START Records for the exercise
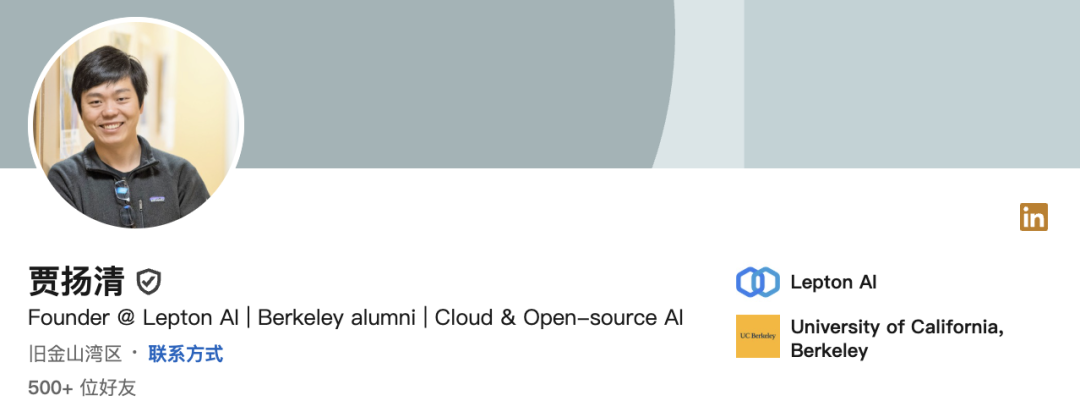Click the word 'Berkeley' under University of California
Viewport: 1080px width, 401px height.
[x=829, y=351]
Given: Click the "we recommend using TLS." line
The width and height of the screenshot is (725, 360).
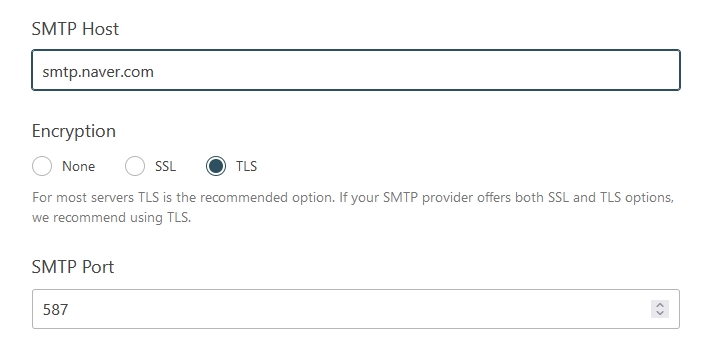Looking at the screenshot, I should coord(111,217).
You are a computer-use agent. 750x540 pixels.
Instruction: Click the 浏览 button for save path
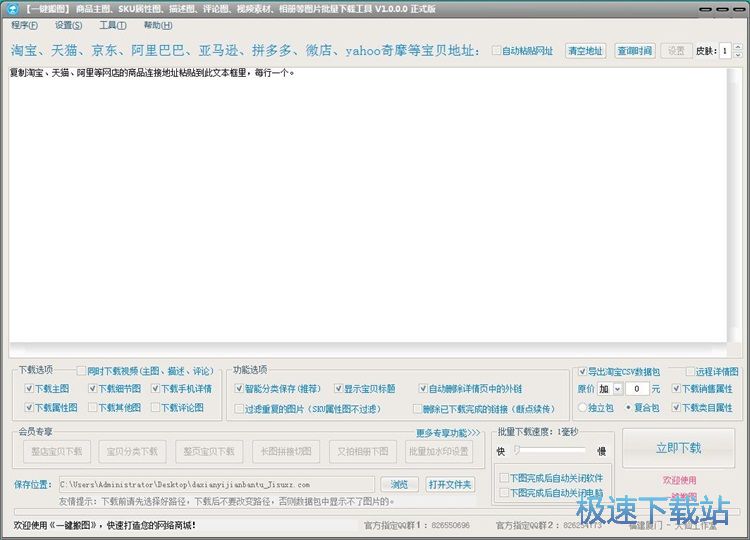(399, 484)
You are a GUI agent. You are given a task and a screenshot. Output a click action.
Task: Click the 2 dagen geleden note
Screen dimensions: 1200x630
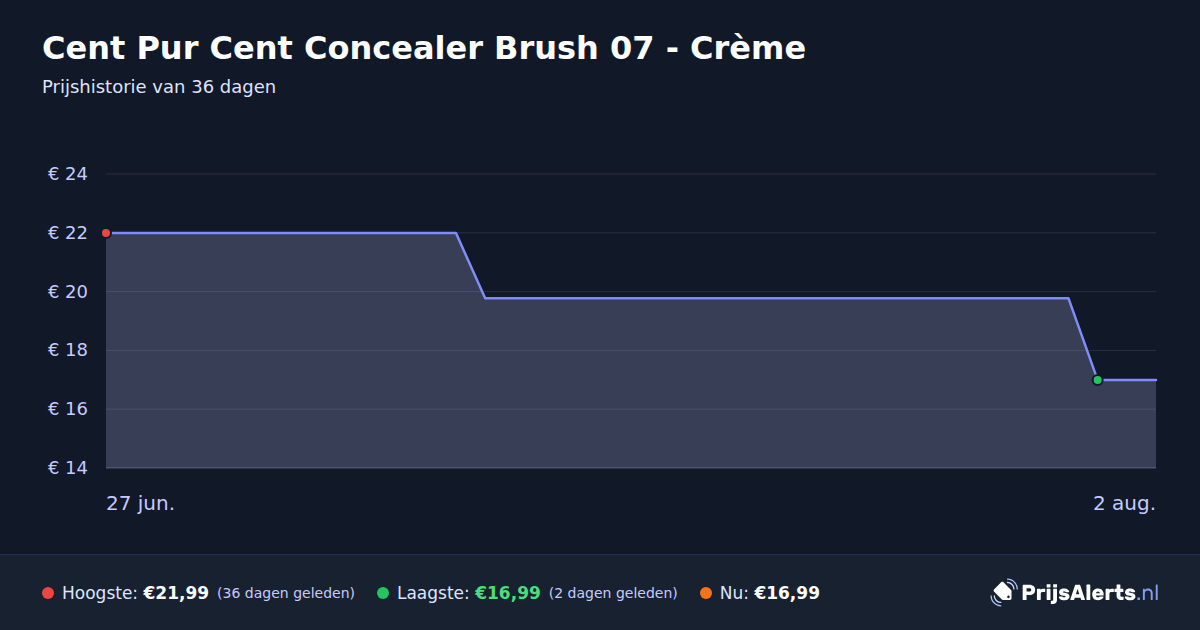click(x=613, y=593)
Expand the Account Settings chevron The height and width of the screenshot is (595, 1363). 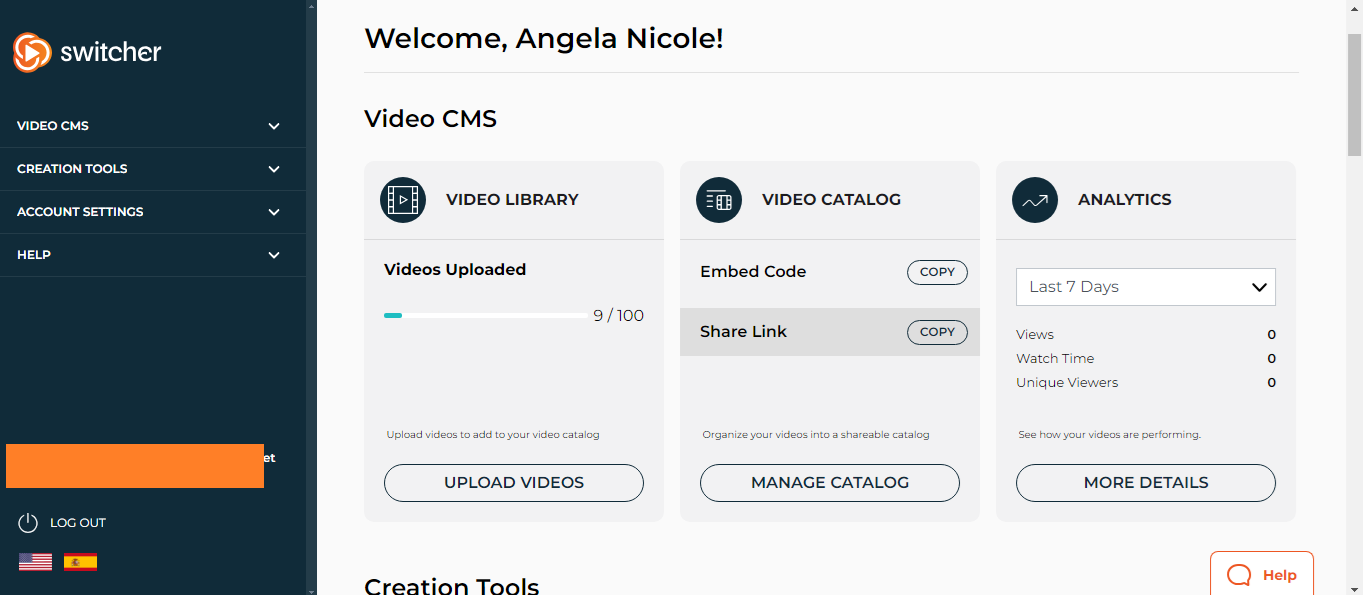click(x=274, y=212)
END Records for the exercise
Whenever a line in the records contains the word "agent", copy that line.

You are a computer-use agent. 750x540 pixels.
You are a GUI agent. You are given a task and a screenshot. Output a click action.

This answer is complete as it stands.